# Approximation of a two-variable function by tensor products

Let $$X$$ and $$Y$$ be compact metric spaces and $$f: X \times Y \to \mathbb{R}$$ be a continuous function.

We know that, for every $$n \in \mathbb{N}$$, by the Stone-Weierstrass theorem, there exist $$k_n \in \mathbb{N}$$ and continuous functions $$f^{(1,n)}_i$$, $$i \in \{1, \ldots, k_n\}$$, on $$X$$ and continuous functions $$f^{(2,n)}_i$$, $$i \in \{1, \ldots, k_n\}$$, on $$Y$$, such that

$$\sup_{x \in X, y \in Y } \bigg| f(x,y) - \sum_{i=1}^{k_n} f^{(1,n)}_i(x) f^{(2,n)}_i(y) \bigg| < \frac{1}{n} .$$

Is it possible to choose these functions such that

$$\sup_{n \in \mathbb{N}} k_n < + \infty,$$ $$\sup_{n \in \mathbb{N}} \sup_{i \in \{1, \ldots, k_n\}}\sup_{x \in X} \Big| f^{(1,n)}_i(x) \Big| < +\infty, \quad \quad \sup_{n \in \mathbb{N}} \sup_{i \in \{1, \ldots, k_n\}}\sup_{y \in Y} \Big| f^{(2,n)}_i(y) \Big| < +\infty \quad ?$$

• Doesn't one use partions of unity multiplied by values of $f$ to get those univariate functions, and doesn't that show that the answer is yes? Jan 10, 2019 at 19:41
• Sorry - partitions of unity... Jan 10, 2019 at 21:04
• @Dirk Sorry can you give more details? One possible choice of partition of unity of $X \times Y$ consists of products of univariate functions of $X$ and $Y$. But after multiplying each function by $f$ ( not necessarily a product of univariate functions), the product itself is still not necessarily a product of univariate functions... Jan 11, 2019 at 0:11
• @DirkWerner I just realised that, in my proof, I also need the sequence $k_n$ to be bounded in $n$. Do you think that partition of unity still works? Thanks. Jan 11, 2019 at 7:41
• @Richard Do you want $k_n\leq n$ or some other bound will suffice? Jan 11, 2019 at 17:19

Instead of the function $$f$$ consider the associated function $$F: X \to C(Y)$$, which is continuous. Let $$\varepsilon>0$$, and for each $$x_0$$ take a neighbourhood $$U(x_0)$$ where $$\|F(x)-F(x_0)\|<\varepsilon$$, from this cover of $$X$$ take a finite subcover $$U(x_1),\dots,U(x_n)$$ and a partition of unity $$f_1,\dots,f_n$$ subordinate to this subcover.
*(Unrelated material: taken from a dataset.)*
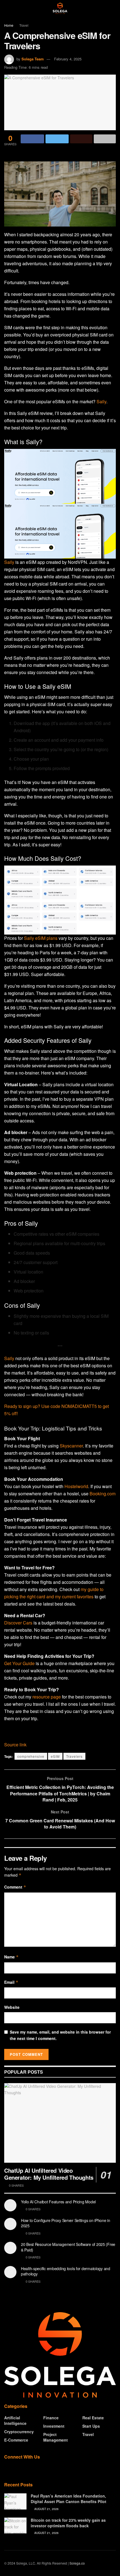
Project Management (55, 2437)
Write $$g_k=F(x_k)$$ and $$g(x,y)= \sum_{k=1}^n f_k(x) g_k(y)$$. Then $$\|f-g\|\le3\varepsilon$$, all $$f_k$$ satisfy $$0\le f_k\le 1$$ and of course $$\sum f_k = 1$$. Also $$\|g_k\|\le \|f\|$$. So the bounds on $$f_k$$ and $$g_k$$ and the sum condition on the $$f_k$$ are ok.
However, in general one cannot have the sum condition $$\sup_y \sum |g_k(y)| < \infty$$ as well. If so, one would have an estimate for the weak $$\ell_2$$-norm'' $$\sup_y (\sum |g_k(y)|^2)^{1/2}$$ as well and likewise for $$\sup_x [\dots]$$. In terms of tensor norms this means that the injective tensor norm (corresponding to the sup-norm of $$f$$) is equivalent to Grothendieck's Hilbertian norm $$w_2$$, defined on the tensor product of two Banach spaces as follows: If $$\|(x_j)\|_2^w := \sup_{x^*\in B_{E^*}} \|(x^*(x_j))\|_{\ell_2}$$, put $$\|u\|_{w_2}=\inf \|(x_j)\|_2^w\|(y_j)\|_2^w$$, where the infimum is taken over all representations of the tensor $$u\in E\otimes F$$ as $$u=\sum x_k \otimes y_k$$. The punchline here is that for spaces of continuous functions, the Hilbertian norm is equivalent to the projective norm by Grothendieck's inequality. Hence the injective and the projective tensor norms would be equivalent on spaces of continuous functions, which they aren't.